● TASK STATEMENT: Repeat the Dave Gahan passage from "Background information" up to and including "Fame in 2020.", swapping "commanding" for "magnetic".
━━━ TEXT PASSAGE
Background information
- Born: David Callcott 9 May 1962 (age 64) Epping, Essex, England
- Genres: Synth-pop; electronic; new wave; alternative rock; alternative dance;
- Occupation: Singer
- Works: Solo; Depeche Mode;
- Years active: 1980–present
- Member of: Depeche Mode
- Website: davegahan.com

= Dave Gahan =

English singer (born 1962)

David Gahan (/ɡɑːn/ GAHN; né Callcott; born 9 May 1962) is an English singer best known as the co-founder and lead singer of electronic music band Depeche Mode since their formation in 1980. Noted for his commanding stage presence and unique baritone voice, Gahan was ranked at No. 73 on Q magazine's list of the "100 Greatest Singers" and No. 27 on its list of the "100 Greatest Frontmen". As a member of Depeche Mode, he was inducted into the Rock and Roll Hall of Fame in 2020.

Gahan's solo albums include Paper Monsters (2003) and Hourglass (2007). He also contributed lyrics and sang lead vocals on the Soulsavers albums The Light the Dead See (2012), Angels & Ghosts (2015) and Imposter (2021).
━━━━━━
━━━ PROVIDED INFORMATION
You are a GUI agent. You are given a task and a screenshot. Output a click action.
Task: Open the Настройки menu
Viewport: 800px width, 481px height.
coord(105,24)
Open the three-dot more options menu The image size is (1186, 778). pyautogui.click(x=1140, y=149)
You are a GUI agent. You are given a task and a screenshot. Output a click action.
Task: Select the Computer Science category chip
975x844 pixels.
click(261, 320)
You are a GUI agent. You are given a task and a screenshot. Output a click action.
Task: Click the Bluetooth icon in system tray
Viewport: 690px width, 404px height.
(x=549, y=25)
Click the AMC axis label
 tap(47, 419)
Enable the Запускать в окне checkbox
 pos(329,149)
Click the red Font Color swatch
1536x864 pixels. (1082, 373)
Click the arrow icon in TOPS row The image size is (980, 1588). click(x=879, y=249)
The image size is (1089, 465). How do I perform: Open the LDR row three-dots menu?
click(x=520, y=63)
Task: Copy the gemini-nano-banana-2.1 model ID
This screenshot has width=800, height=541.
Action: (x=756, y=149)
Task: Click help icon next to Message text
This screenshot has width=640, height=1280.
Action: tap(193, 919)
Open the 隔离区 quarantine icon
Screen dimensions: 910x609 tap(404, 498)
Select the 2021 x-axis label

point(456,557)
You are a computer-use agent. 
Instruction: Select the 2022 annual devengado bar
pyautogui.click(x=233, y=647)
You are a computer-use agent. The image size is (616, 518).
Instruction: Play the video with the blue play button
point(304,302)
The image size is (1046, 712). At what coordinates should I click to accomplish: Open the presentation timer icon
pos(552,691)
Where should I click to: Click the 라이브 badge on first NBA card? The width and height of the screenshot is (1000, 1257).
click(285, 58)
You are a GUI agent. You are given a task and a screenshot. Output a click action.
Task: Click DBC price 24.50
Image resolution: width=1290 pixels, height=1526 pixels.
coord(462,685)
━━━━━━
● RESPONSE BELOW:
Background information
- Born: David Callcott 9 May 1962 (age 64) Epping, Essex, England
- Genres: Synth-pop; electronic; new wave; alternative rock; alternative dance;
- Occupation: Singer
- Works: Solo; Depeche Mode;
- Years active: 1980–present
- Member of: Depeche Mode
- Website: davegahan.com

= Dave Gahan =

English singer (born 1962)

David Gahan (/ɡɑːn/ GAHN; né Callcott; born 9 May 1962) is an English singer best known as the co-founder and lead singer of electronic music band Depeche Mode since their formation in 1980. Noted for his magnetic stage presence and unique baritone voice, Gahan was ranked at No. 73 on Q magazine's list of the "100 Greatest Singers" and No. 27 on its list of the "100 Greatest Frontmen". As a member of Depeche Mode, he was inducted into the Rock and Roll Hall of Fame in 2020.